* WHAT IS BEING ASKED
Take the line with "Given: Switch to the STOP LIMIT tab" as the first and the last line of the data as the end. Write out both and every line between exactly, except pictures.

* RECORDS FOR THIS TASK
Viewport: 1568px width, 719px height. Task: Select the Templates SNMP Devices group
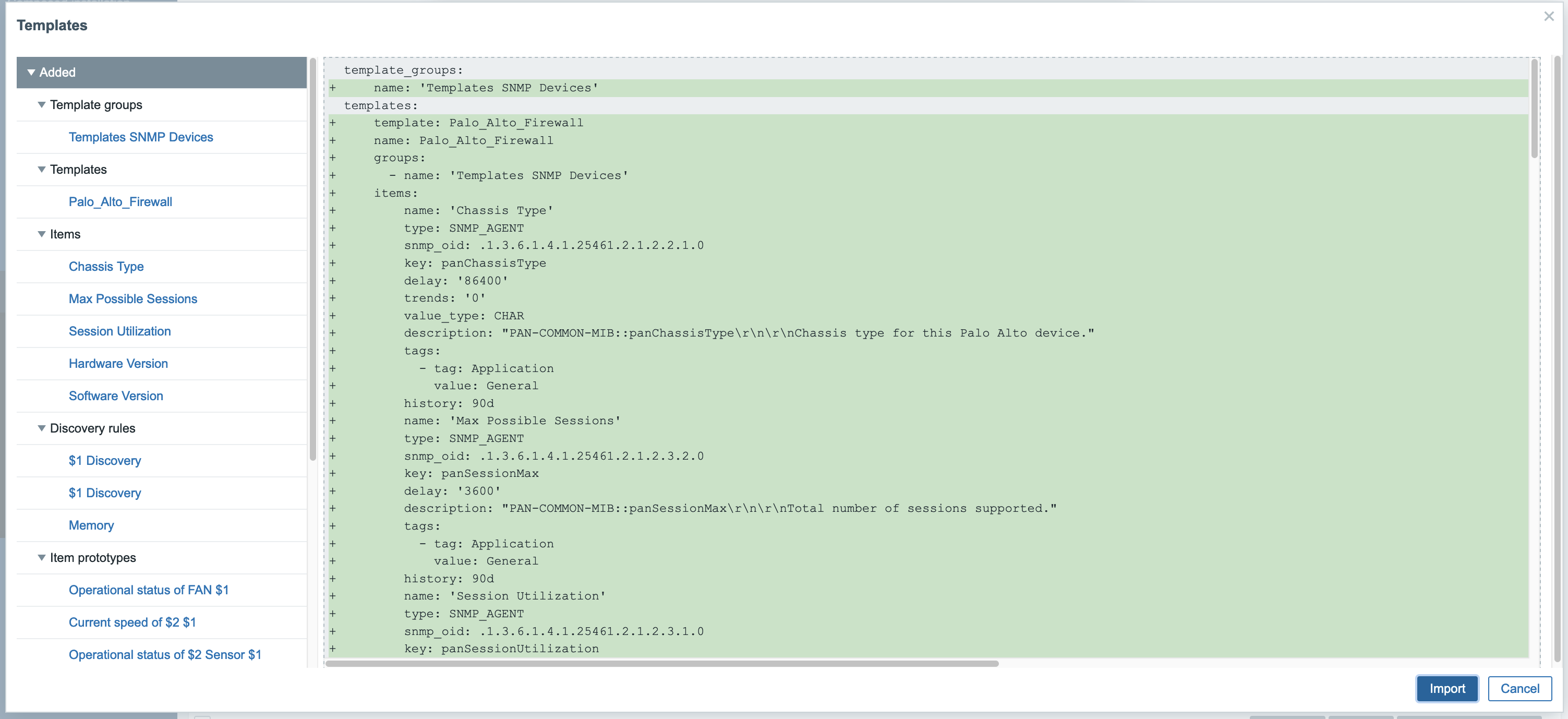(x=141, y=136)
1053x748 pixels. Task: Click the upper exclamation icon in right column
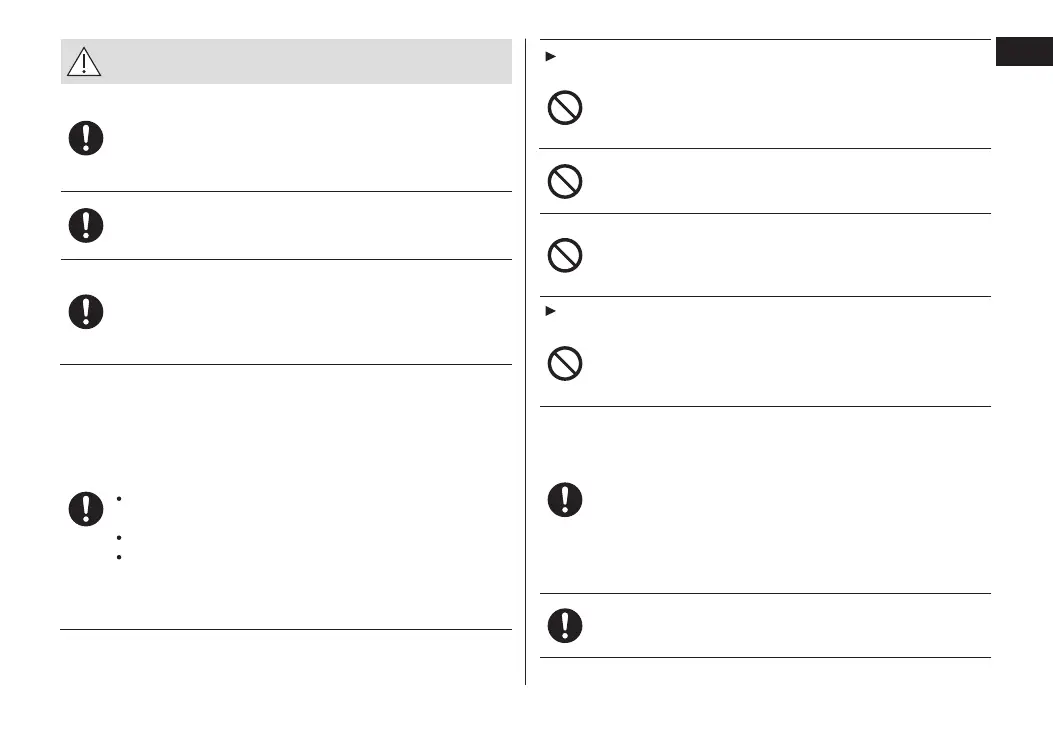(565, 499)
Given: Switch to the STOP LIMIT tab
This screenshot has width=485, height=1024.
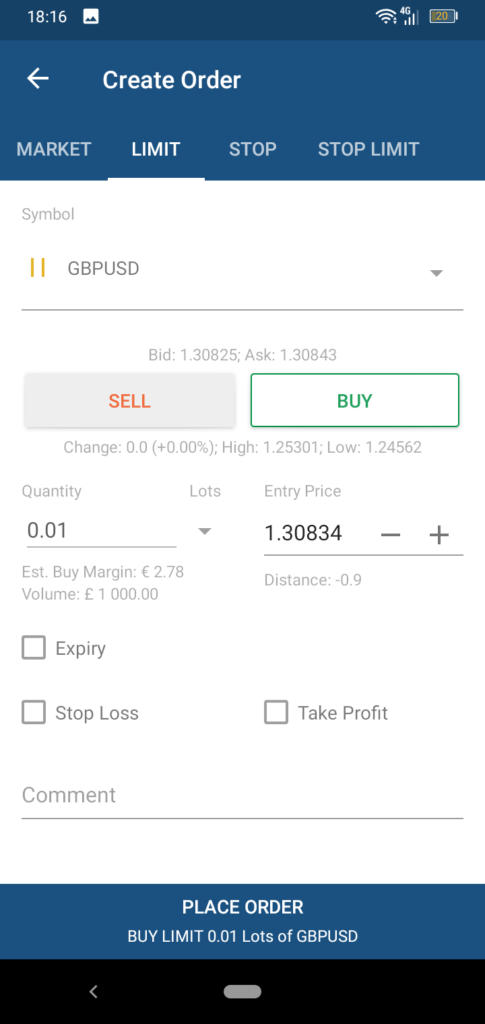Looking at the screenshot, I should 368,149.
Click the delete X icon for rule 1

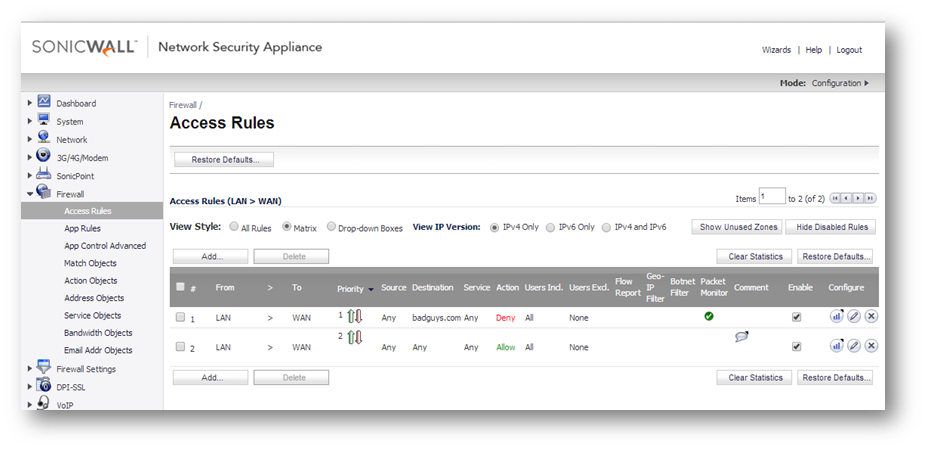pyautogui.click(x=870, y=316)
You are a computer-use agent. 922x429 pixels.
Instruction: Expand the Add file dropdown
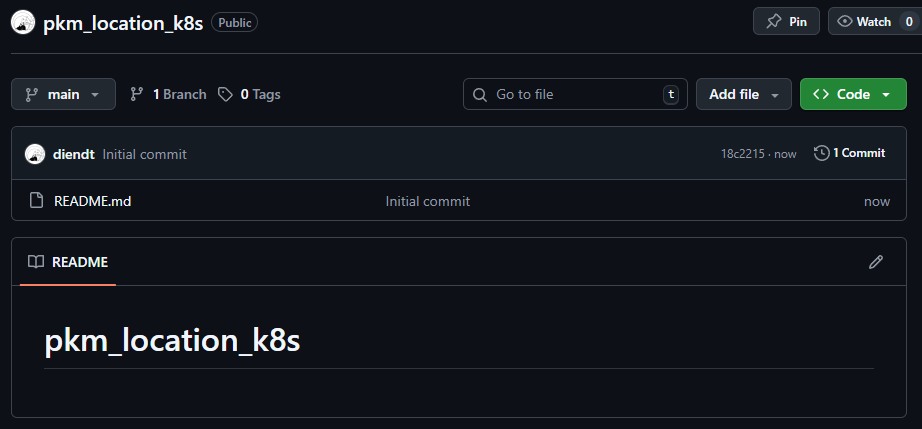(743, 94)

* SOLVED EXERCISE
Given: Switch to the STOP LIMIT tab
This screenshot has width=485, height=1024.
Looking at the screenshot, I should 368,149.
Click the delete X icon for rule 1

pyautogui.click(x=870, y=316)
You are a computer-use agent. 922x429 pixels.
Instruction: Expand the Add file dropdown
(743, 94)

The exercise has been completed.